**ABOUT THIS EXERCISE:** How many lines below hold "computer"? Answer with only the number.

**THE DATA:**
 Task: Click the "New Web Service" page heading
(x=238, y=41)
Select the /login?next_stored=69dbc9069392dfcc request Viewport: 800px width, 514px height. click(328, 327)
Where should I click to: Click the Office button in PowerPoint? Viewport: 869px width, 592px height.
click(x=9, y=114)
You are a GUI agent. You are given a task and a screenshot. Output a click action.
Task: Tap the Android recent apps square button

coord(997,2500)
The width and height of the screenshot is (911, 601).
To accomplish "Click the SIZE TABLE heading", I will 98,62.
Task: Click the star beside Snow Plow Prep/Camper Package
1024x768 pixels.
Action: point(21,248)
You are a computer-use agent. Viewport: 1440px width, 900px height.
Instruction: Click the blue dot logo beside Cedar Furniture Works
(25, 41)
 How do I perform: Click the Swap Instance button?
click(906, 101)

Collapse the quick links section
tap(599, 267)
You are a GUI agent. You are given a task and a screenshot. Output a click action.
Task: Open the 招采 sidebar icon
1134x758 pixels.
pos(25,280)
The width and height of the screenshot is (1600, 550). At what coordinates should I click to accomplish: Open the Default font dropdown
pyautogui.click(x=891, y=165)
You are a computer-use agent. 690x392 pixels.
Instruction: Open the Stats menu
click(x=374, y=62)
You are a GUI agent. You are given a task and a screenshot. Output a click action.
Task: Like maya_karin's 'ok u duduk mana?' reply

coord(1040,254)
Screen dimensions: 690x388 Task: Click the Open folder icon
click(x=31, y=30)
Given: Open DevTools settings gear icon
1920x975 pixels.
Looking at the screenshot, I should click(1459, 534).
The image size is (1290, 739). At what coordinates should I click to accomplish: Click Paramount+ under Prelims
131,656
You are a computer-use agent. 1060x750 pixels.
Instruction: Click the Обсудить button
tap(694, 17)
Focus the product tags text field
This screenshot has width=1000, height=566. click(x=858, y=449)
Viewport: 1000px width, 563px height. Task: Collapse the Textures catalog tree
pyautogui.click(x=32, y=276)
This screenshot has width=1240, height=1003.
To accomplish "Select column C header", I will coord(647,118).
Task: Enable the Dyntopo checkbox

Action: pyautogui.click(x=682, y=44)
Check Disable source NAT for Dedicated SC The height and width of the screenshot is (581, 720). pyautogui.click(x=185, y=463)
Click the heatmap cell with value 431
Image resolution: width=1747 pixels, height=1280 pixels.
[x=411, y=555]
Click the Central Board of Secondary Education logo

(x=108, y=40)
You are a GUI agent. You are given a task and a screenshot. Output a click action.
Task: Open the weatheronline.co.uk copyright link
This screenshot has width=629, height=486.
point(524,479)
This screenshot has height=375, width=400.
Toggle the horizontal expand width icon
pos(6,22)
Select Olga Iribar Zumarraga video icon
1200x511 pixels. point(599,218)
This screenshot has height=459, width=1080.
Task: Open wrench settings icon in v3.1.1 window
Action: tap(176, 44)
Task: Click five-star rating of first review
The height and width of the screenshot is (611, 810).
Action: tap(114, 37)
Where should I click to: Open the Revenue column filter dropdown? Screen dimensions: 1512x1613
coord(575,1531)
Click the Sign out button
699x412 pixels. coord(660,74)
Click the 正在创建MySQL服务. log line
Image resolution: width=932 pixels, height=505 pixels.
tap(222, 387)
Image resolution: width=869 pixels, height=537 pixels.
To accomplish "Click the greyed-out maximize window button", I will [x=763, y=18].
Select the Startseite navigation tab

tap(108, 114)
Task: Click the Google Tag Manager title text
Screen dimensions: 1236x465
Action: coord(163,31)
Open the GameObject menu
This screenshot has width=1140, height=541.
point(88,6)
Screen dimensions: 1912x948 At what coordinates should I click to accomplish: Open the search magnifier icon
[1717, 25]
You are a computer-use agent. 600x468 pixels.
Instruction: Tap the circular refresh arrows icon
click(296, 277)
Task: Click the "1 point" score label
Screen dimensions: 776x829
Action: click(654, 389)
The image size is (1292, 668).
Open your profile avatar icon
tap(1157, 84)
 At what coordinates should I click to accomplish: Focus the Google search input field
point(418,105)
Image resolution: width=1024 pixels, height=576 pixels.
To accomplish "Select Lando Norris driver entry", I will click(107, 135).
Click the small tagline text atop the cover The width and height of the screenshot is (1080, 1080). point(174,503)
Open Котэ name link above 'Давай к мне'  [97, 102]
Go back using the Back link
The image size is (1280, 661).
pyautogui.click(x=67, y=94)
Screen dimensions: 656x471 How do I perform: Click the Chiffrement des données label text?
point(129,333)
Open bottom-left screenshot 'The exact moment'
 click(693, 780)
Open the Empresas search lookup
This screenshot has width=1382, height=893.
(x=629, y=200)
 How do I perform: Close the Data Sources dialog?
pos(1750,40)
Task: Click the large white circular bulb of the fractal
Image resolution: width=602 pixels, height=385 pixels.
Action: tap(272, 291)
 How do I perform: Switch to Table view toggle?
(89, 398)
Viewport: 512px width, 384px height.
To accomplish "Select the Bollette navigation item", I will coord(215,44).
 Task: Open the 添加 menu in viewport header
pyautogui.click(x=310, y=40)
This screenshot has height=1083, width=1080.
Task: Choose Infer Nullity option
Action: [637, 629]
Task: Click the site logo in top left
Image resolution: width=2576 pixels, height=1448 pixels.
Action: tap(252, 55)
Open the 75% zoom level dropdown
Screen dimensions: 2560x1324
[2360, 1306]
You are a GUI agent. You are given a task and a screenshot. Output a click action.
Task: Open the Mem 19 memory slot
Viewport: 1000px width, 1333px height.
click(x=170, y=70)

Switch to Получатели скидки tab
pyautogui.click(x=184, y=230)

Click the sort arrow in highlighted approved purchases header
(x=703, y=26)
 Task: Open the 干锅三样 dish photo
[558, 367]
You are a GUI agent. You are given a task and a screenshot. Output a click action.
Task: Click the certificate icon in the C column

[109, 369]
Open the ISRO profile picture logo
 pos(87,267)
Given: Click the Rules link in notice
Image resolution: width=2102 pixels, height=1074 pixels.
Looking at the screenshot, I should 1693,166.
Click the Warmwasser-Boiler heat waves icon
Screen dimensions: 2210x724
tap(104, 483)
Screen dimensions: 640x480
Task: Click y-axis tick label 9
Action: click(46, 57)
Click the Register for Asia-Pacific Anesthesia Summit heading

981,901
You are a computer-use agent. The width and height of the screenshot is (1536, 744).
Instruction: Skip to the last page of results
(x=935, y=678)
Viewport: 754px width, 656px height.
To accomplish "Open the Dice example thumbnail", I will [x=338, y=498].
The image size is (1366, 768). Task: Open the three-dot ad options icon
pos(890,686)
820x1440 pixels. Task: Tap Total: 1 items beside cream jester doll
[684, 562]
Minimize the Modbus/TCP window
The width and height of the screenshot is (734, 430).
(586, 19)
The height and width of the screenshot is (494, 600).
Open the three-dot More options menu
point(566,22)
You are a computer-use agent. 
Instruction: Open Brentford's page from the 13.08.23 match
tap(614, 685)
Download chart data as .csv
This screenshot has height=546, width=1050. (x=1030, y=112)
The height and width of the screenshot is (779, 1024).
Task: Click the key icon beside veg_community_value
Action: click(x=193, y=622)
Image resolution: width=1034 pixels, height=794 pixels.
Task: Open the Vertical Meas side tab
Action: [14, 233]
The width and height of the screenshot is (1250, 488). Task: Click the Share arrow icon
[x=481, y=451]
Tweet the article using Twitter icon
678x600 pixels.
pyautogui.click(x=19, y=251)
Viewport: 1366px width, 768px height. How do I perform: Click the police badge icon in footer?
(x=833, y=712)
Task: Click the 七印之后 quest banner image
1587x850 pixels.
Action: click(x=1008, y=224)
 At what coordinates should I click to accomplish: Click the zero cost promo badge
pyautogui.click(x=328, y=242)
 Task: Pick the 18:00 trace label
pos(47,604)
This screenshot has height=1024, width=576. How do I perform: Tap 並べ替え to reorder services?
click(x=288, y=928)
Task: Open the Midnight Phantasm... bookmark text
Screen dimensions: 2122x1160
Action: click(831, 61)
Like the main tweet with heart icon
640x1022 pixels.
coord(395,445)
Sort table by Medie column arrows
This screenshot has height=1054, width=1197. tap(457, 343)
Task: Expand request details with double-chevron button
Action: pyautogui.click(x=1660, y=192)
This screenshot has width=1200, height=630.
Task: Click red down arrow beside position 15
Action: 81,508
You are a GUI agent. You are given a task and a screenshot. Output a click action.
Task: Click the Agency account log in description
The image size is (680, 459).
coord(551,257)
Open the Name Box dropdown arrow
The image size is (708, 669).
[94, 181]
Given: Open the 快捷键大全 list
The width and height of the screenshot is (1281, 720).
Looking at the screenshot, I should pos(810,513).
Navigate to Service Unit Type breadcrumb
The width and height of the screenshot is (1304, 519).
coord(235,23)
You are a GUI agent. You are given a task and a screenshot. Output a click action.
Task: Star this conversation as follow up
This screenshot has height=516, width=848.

**TASK RESPONSE:** 6